#### Work request:
Copy the lines verbatim, beginning with the line that contains "The width and height of the screenshot is (984, 738)." and continuing through the end of the data, and only those lines.

-- -- --

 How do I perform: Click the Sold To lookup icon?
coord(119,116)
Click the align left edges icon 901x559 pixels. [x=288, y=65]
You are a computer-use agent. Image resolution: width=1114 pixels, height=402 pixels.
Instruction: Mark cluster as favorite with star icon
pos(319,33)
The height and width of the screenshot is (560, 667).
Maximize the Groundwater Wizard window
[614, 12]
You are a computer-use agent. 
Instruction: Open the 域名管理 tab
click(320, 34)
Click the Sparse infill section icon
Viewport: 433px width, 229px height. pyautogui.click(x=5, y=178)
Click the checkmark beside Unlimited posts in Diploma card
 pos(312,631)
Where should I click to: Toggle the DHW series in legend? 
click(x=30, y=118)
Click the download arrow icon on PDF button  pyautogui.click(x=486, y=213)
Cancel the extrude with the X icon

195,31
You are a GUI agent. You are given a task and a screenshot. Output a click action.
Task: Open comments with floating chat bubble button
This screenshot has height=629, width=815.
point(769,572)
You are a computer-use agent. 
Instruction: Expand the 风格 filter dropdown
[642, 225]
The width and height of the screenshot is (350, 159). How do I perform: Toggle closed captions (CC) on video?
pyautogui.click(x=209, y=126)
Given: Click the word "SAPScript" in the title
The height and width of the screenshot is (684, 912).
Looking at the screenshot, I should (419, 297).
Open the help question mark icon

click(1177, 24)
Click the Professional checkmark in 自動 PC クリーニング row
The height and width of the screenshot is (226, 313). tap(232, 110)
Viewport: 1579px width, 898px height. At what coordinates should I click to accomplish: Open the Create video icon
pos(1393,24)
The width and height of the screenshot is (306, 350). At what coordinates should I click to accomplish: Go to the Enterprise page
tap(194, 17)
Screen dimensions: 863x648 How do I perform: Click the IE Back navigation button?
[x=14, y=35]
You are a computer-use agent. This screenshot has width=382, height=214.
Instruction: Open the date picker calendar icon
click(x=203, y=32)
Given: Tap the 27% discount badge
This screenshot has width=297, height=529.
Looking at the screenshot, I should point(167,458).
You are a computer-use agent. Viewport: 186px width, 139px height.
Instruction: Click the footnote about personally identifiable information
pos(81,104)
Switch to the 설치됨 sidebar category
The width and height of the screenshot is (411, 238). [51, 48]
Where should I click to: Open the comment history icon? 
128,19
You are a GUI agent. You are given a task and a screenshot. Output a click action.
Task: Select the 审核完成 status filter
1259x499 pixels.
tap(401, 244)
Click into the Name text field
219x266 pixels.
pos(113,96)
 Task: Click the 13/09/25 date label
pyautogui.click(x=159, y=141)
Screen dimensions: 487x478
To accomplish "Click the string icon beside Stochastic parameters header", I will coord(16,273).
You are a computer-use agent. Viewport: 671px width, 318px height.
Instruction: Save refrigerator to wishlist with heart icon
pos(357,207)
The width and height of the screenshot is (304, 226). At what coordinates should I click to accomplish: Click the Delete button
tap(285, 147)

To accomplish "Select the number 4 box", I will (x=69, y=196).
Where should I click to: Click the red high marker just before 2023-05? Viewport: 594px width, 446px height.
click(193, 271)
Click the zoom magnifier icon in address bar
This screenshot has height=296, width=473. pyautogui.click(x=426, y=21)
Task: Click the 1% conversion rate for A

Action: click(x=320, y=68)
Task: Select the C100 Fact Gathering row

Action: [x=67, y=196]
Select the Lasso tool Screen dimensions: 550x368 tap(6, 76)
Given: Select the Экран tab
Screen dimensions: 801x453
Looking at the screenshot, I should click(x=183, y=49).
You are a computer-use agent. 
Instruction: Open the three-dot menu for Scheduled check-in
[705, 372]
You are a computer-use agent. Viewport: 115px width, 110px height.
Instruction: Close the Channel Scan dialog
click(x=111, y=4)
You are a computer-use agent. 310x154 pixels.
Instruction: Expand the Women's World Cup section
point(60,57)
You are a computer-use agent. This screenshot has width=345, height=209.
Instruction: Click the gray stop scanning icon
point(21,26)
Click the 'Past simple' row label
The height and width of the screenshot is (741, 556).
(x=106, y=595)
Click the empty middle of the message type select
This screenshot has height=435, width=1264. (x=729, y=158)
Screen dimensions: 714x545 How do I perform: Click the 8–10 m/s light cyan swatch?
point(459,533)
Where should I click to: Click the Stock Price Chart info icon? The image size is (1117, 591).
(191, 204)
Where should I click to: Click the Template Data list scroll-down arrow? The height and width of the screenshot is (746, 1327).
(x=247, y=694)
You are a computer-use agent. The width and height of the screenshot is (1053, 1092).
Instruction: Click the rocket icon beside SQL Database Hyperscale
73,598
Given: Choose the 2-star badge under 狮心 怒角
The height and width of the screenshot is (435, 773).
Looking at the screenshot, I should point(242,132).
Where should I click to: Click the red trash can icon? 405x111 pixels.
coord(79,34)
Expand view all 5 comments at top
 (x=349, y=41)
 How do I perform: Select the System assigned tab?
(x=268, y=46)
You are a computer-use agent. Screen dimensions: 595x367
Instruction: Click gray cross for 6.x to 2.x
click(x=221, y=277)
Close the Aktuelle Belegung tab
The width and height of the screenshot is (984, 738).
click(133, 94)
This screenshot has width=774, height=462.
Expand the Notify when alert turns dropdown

-- -- --

#### Answer space:
The width and height of the screenshot is (984, 738).
click(133, 94)
This screenshot has width=774, height=462.
Expand the Notify when alert turns dropdown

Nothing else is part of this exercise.